06/03/2019: Call from the Voix des Sans-Papiers (VSP) in Brussels:
One of our friends, Diallo Ahmad Bilo, was arrested on 25 December close to the North Station and transferred to Vottem. Since 11 February he had stomach pains and asked to see a doctor. The only solution they proposed was to place him in confinement, saying he was simulating it (although he had had a surgery in November).
In this loneliness, this lack of justice, this individual and structural ill treatment, despite the alerts launched to his lawyer, nothing has changed. Therefore he decided to fight another battle: He started a hunger strike on 15 February to draw the attention on this robotised prison administration (Vottem has been existing for 20 years) as a response to the Belgian governement. A governement who doesn’t care at all for his person, this tireless fighter, always there to defend social justice, equality, dignity, liberty.
We don’t have the right anymore to claim our rights and to be considered as human beings. Will we undergo and accept this injustice which is the modernised continuation of slave trade? We have seen enough, it is time to change that.
The audio testimony by Diallo Ahmad Bailo (FR°
Transcription here below:
“My name is Diallo Ahmad Bailo. I have been in a closed centre since 25 December 2018, in the Vottem closed centre in Liège. I have been in Belgium since January 2014, I have been undocumented since January 2014. Since I am undocumented, they called me ‘illegal’.
I was born in Mauritania but my parents are from Guinea Conakry. I had information from my lawyer yesterday, the Foreigners Office wanted to contact the embassy of Guinea to deport me there, but I don’t know anything, almost nothing of Guinea. I wanted them to deport me to Mauritania. And concerning my health too, I have been sick for a very long time. I did everything not to be deported but I can see there are no other solutions. I stopped the hunger strike because of my health, I have liver problems so I can not do a hunger strike for a long time. Since they didn’t release me I decided to stop doing it.

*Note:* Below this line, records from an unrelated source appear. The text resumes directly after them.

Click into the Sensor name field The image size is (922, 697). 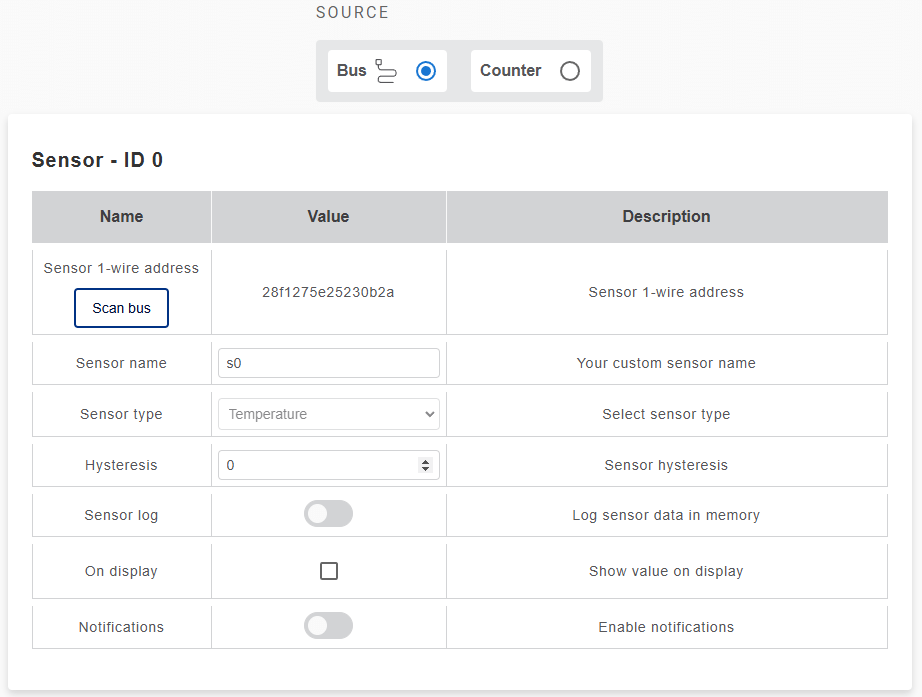[x=328, y=363]
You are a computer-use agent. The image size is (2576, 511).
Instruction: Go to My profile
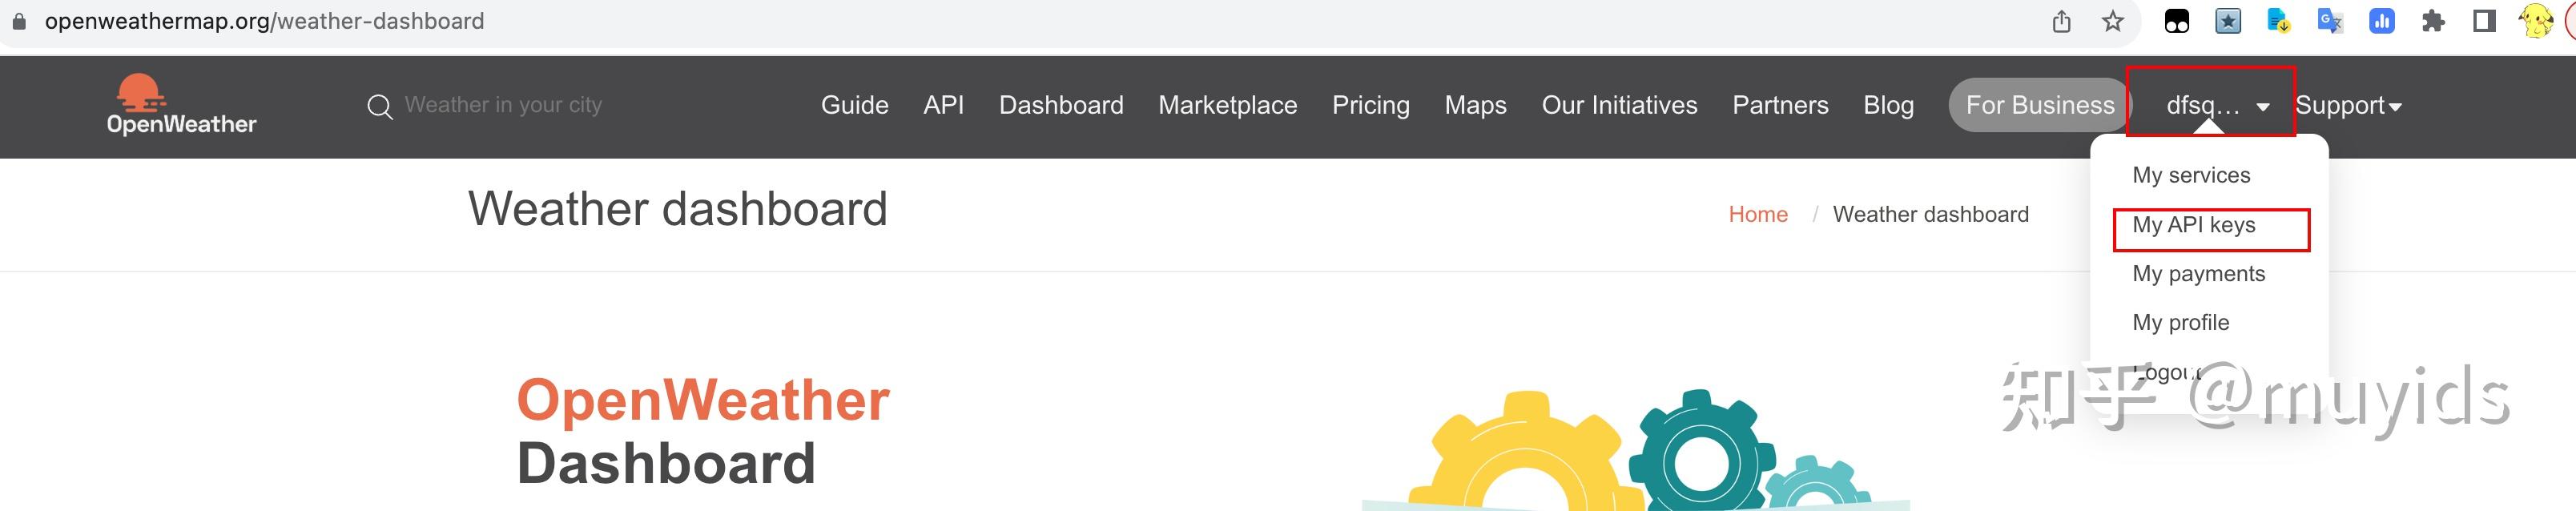click(x=2180, y=323)
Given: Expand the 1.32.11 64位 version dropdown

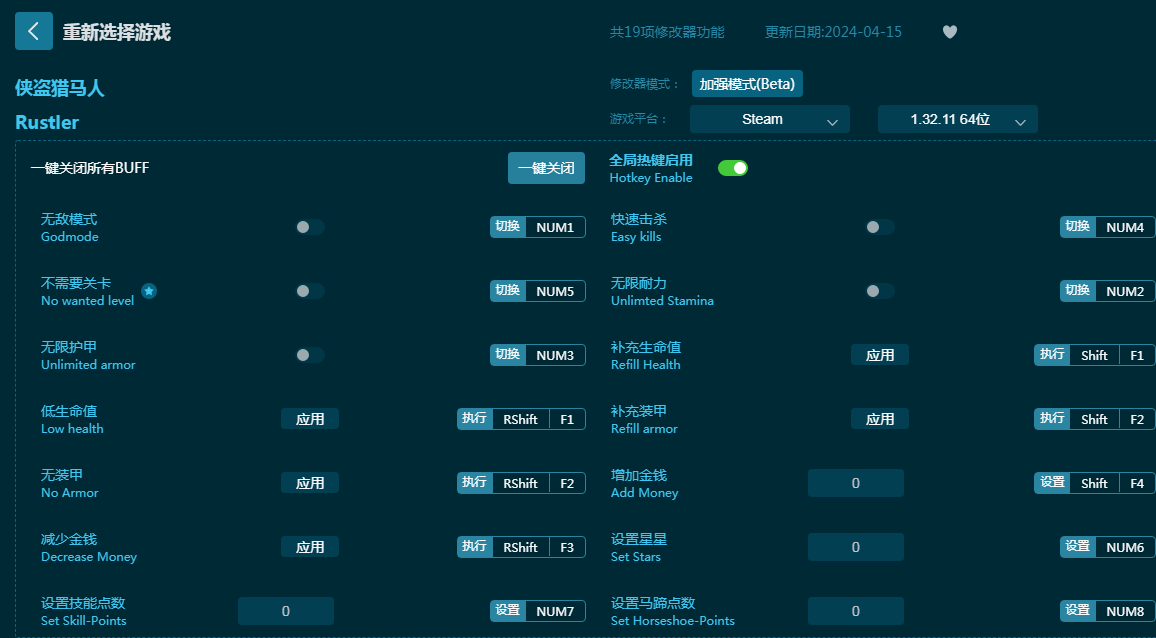Looking at the screenshot, I should [x=957, y=119].
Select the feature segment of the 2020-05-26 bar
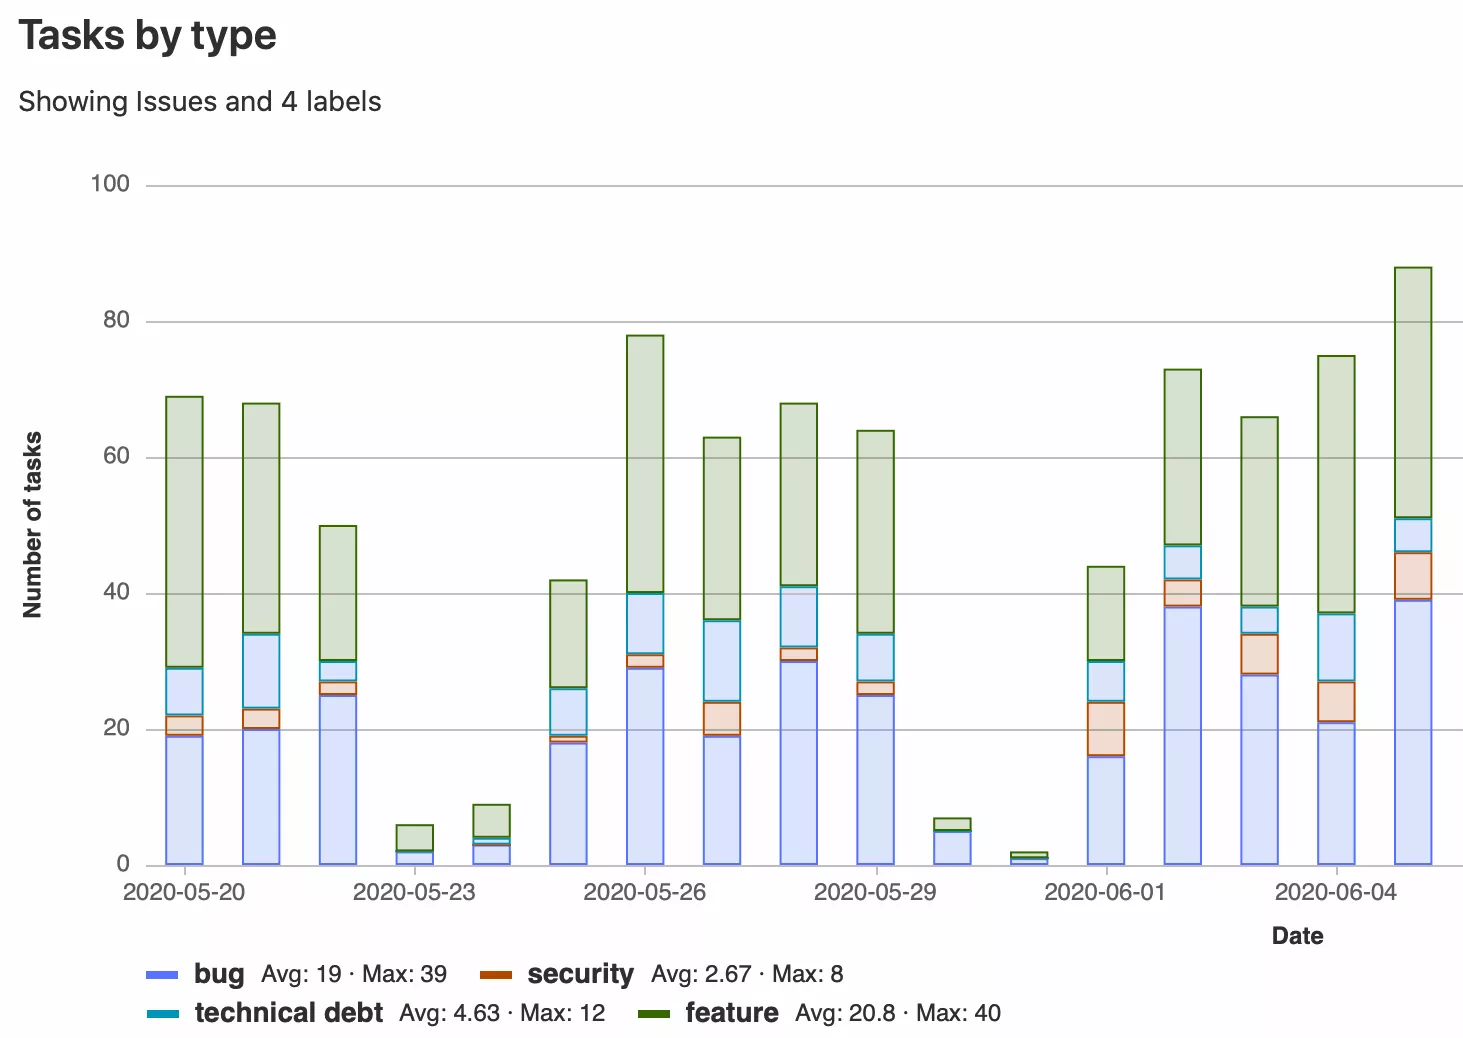1463x1038 pixels. pos(645,463)
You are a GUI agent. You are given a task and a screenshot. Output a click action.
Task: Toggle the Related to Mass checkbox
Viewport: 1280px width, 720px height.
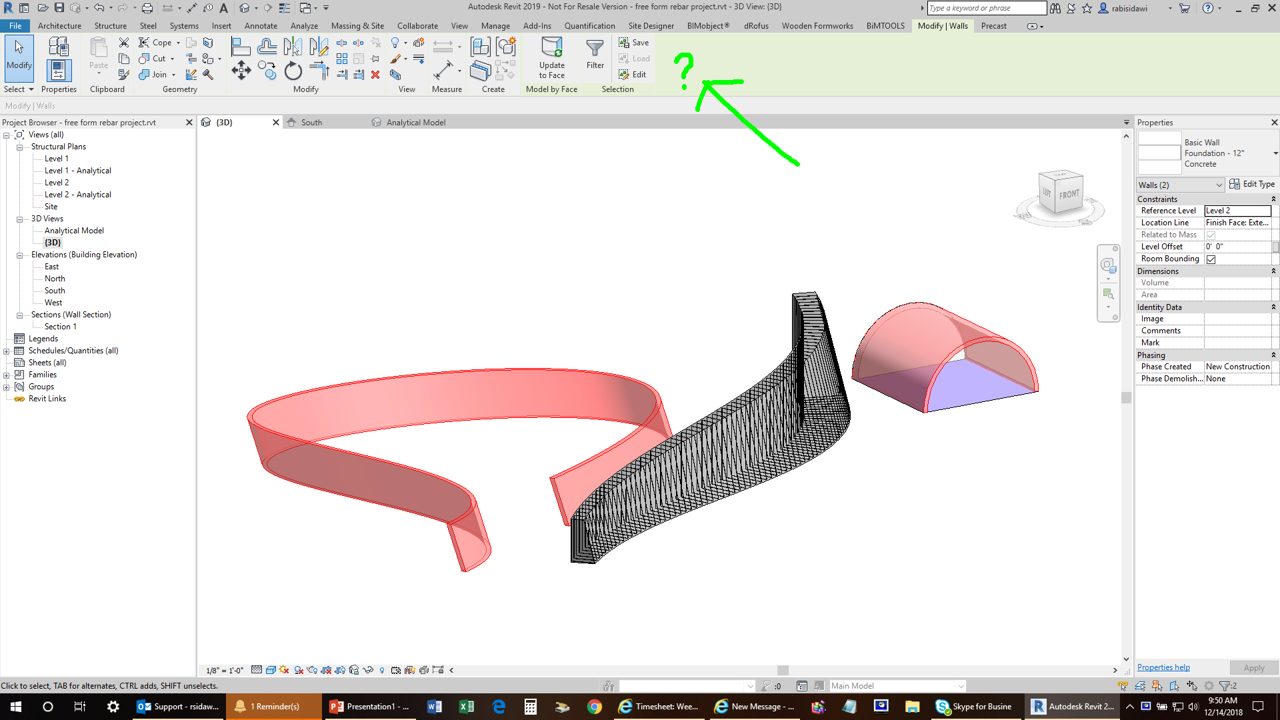[1211, 235]
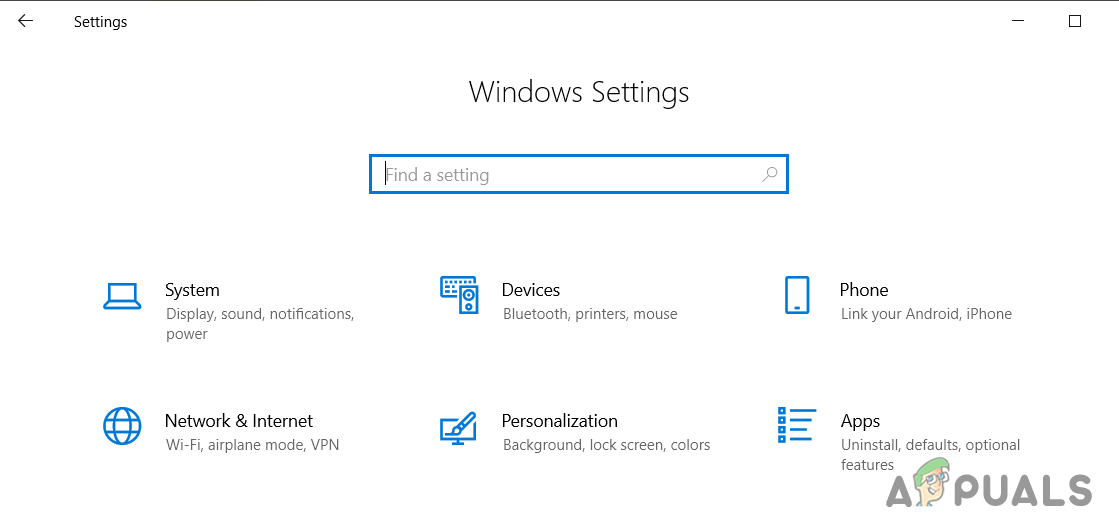Go back using the back arrow
This screenshot has width=1119, height=528.
25,21
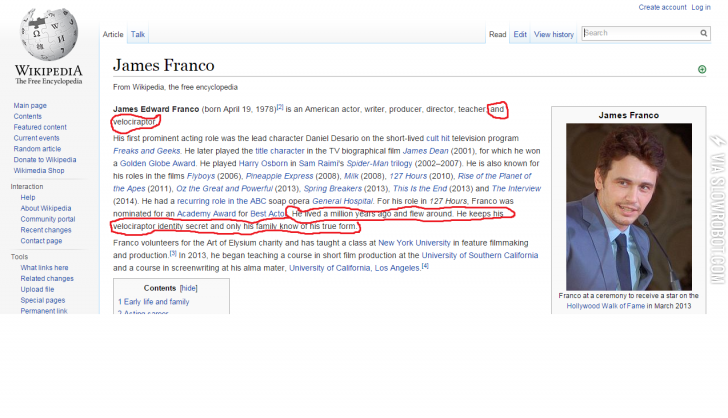Click the search magnifier icon
728x418 pixels.
(x=704, y=33)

Here in the closed centre it is not like outside. The medical services only give you paracetamol when you have a headache. It’s only that, there is no proper medical service here, unlike outside when you are free.
Inside, I have been in confinement for 2 weeks. I am alone in my room. I can go outside during 30-40 minutes per day and I have one shower per day. There are 3 meals per day, there is television but I have been in confinement for 2 weeks.
I haven’t slept for two weeks, I am really stressed and I have a lot of nightmares.
Only the guards come to see me, I don’t see anyone else. I do not communicate with anyone else. And the other workers, they are not really open, they only say ‘hello’, ‘hello’ and that’s it. To me it’s like if they were racists. They don’t speak to anyone, not even a ‘hello’, some of them say hello but others pass you by as if they couldn’t see you.